Author's Biographical Sketch

While Benedict of Bavaria took two years to write, Brennan Pursell has been preparing for this book all his life.

Born in San Francisco, Brennan grew up in the Bay Area suburbs, a self-proclaimed pagan, and went to college at Stanford University, obtaining his BA in history in 1990.  After graduation, he devoted two years to work and travel in Africa, India, Europe, the Middle East, and Southern Asia.  In 1992 he began graduate studies in European history at Harvard University, and it was ironically through study of the Protestant Reformation that he first learned about Catholicism. 

He began attending Mass at St. Paul's Church in Cambridge, MA, and, in the summer of 1994, while staying at the Benedictine monastery of Metten in Bavaria, he was received into the Church.  That same summer he met a beautiful German pianist, named Irmgard, who accompanied him - Brennan moonlights as a tenor soloist - at a private music festival in the Austrian Alps.  One year later Brennan returned to Germany to conduct dissertation research in Munich, and the two married in 1997.  They relocated to Harvard and completed their respective graduate studies in 2000.  German is the language spoken of their home, and the family returns to Bavaria every summer. 

Since 2001 Brennan has served as a professor of history at DeSales University, a Catholic liberal arts college in eastern Pennsylvania, where he teaches a wide range of courses in European history and leads summer tours of Bavaria for students and community members.   In his first years at DeSales, he published his first book, The Winter King, and numerous articles and book reviews in reputable scholarly journals.  He also wrote his first historical novel, The Spanish Match (forthcoming), a court drama and murder mystery set in seventeenth-century Europe.  For a series of five video interviews with Brennan about his work at DeSales University, see Our Story at DSU.

On April 19, 2005, Joseph Ratzinger appeared on the loggia overlooking St.
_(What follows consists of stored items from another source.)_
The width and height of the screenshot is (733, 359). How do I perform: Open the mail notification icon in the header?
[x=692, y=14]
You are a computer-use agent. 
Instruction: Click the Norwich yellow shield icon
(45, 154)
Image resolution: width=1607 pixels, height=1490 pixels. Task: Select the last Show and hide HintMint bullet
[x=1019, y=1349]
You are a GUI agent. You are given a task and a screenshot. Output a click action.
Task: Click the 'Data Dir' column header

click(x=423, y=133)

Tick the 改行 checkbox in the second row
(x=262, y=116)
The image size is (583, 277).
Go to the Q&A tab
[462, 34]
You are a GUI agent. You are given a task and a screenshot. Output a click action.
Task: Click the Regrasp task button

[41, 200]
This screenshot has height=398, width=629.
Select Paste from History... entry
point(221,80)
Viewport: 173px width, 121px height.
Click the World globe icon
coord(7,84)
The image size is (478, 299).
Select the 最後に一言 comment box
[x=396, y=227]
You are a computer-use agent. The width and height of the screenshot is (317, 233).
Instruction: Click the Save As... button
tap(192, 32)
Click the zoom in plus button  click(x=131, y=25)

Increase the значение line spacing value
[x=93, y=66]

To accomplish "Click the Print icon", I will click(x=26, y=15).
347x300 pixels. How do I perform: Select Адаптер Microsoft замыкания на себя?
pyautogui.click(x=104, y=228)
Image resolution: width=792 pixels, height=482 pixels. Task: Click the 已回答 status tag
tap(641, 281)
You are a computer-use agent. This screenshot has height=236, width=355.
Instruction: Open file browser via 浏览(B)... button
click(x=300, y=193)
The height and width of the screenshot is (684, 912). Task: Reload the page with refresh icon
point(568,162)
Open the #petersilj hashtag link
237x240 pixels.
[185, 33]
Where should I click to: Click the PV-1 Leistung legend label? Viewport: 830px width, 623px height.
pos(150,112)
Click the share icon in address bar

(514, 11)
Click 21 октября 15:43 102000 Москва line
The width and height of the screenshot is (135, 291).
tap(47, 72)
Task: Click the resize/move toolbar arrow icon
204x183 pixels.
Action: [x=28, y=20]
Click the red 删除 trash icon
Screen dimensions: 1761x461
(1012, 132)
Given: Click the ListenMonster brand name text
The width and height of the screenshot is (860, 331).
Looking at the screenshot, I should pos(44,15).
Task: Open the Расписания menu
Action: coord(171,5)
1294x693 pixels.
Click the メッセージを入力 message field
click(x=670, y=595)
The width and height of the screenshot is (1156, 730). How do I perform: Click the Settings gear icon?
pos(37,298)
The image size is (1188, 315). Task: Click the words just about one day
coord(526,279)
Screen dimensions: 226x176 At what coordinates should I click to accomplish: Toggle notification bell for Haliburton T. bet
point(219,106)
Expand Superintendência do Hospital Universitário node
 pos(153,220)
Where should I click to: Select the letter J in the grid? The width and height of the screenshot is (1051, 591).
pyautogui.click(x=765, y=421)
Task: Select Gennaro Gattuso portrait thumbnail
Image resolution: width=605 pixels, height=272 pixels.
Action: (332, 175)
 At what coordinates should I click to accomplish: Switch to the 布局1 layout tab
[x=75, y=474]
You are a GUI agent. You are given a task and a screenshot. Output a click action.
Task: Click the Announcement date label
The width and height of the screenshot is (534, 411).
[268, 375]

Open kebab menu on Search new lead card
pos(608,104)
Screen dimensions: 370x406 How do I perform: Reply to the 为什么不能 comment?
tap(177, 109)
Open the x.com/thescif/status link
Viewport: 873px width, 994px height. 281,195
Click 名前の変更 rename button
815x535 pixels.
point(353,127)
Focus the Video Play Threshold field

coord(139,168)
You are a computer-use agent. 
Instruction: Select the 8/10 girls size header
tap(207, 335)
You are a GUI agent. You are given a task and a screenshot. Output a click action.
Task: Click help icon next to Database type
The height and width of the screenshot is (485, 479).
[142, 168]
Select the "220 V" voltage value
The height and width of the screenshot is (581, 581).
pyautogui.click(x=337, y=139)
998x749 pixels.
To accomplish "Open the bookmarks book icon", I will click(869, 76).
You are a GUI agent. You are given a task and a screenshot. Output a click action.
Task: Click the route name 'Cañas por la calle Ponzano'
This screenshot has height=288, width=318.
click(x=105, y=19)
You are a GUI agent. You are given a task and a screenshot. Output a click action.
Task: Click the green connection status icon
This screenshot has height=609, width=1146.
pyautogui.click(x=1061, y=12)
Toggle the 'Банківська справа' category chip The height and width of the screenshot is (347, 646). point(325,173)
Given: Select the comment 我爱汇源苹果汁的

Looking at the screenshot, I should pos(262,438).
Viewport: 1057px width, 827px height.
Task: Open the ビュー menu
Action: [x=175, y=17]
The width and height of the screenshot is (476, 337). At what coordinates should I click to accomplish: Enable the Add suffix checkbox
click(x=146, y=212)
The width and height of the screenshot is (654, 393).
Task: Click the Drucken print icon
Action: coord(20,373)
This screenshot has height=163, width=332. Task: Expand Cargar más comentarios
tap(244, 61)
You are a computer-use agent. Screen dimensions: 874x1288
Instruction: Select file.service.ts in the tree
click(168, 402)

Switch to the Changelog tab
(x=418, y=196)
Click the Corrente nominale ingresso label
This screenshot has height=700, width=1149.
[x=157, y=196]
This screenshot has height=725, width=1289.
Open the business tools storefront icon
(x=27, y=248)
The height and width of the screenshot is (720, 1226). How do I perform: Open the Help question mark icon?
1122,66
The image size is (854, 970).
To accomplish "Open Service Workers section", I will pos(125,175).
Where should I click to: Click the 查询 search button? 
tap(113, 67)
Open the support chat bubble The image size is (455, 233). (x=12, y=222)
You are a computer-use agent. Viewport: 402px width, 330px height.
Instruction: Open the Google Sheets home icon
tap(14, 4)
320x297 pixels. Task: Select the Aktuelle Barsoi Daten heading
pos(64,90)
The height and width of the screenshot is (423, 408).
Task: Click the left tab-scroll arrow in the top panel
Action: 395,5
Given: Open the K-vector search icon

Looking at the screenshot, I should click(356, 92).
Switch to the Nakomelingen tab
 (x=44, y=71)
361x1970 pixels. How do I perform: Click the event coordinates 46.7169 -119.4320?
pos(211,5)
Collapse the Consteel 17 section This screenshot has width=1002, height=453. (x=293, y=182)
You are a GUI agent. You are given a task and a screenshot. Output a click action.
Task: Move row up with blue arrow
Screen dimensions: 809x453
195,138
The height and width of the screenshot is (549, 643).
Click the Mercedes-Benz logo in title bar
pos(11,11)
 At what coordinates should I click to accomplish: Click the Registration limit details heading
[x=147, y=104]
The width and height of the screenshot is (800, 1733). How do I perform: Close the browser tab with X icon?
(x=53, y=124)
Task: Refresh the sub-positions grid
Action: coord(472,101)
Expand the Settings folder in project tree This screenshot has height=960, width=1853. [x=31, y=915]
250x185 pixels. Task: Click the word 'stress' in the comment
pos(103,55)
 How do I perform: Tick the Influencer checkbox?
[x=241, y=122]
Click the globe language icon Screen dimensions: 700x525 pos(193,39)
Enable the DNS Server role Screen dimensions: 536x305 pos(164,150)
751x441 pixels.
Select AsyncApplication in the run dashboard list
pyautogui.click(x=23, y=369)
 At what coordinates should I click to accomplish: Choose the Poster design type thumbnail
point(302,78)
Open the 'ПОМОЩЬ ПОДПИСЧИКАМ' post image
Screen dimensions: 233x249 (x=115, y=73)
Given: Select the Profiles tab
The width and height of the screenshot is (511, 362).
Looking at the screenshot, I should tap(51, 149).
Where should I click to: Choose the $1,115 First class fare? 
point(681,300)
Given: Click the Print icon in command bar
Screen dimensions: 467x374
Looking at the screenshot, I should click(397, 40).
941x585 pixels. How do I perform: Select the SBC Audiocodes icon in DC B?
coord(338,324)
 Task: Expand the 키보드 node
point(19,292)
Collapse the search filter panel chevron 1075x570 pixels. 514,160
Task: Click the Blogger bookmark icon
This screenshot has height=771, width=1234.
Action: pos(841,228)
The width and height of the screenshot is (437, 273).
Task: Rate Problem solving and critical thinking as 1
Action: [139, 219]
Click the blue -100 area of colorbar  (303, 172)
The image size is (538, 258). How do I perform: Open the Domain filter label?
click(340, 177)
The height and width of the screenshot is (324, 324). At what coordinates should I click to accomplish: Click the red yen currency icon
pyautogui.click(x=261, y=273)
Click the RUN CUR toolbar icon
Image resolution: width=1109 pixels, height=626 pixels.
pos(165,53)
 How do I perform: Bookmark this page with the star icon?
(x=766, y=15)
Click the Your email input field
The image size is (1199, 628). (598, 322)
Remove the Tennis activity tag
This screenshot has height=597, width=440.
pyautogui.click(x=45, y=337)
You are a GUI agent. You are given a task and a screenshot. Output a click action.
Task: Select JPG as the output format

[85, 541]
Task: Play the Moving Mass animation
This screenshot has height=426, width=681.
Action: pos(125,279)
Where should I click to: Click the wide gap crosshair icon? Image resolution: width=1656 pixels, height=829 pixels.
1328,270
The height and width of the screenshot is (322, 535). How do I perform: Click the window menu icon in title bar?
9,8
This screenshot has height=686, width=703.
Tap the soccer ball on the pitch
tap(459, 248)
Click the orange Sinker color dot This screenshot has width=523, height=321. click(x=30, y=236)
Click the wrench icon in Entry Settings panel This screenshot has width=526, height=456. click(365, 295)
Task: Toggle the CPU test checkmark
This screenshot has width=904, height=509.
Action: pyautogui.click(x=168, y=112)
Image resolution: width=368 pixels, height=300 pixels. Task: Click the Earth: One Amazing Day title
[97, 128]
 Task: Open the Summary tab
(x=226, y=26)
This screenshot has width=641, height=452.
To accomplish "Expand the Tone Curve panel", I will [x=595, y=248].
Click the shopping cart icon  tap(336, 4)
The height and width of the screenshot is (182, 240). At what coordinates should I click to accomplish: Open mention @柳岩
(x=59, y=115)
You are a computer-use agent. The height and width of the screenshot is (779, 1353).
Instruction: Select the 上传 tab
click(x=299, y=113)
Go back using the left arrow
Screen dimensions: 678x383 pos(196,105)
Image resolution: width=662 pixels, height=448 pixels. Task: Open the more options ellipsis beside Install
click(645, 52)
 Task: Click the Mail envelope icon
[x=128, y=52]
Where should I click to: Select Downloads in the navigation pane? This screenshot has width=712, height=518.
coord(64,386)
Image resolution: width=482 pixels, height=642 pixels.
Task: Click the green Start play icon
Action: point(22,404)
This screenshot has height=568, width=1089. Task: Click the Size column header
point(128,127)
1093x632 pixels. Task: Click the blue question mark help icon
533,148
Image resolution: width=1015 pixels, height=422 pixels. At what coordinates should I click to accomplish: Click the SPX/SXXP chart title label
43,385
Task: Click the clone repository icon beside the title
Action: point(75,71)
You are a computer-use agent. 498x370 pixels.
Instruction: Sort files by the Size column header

Peter's Square, the newly elected Pope Benedict XVI, the first Bavarian pontiff in a thousand years.  The Pursell family and their visiting Bavarian relatives rejoiced with abandon.  In the weeks and months to come, Brennan felt an overwhelming desire to make the life and work of his favorite theologian better known to the American reading public.  Much of the media coverage about the Pope showed a general lack of knowledge about the culture that contributed so decisively to his youth and formation. 

Brennan based his biographical research on as many primary sources that he could get his hands on, i.e. the interviews, personal testimonies, articles, and reliable books about Benedict (mostly available only in German) written by the people who grew up, studied, and worked with him.  These individuals know him better than any Vatican journalist.  Brennan also visited nearly all the sites associated with the Pope’s early life, the towns and churches where he lived, learned, and worshiped.  The result is an accurate, truly intimate portrait of the man.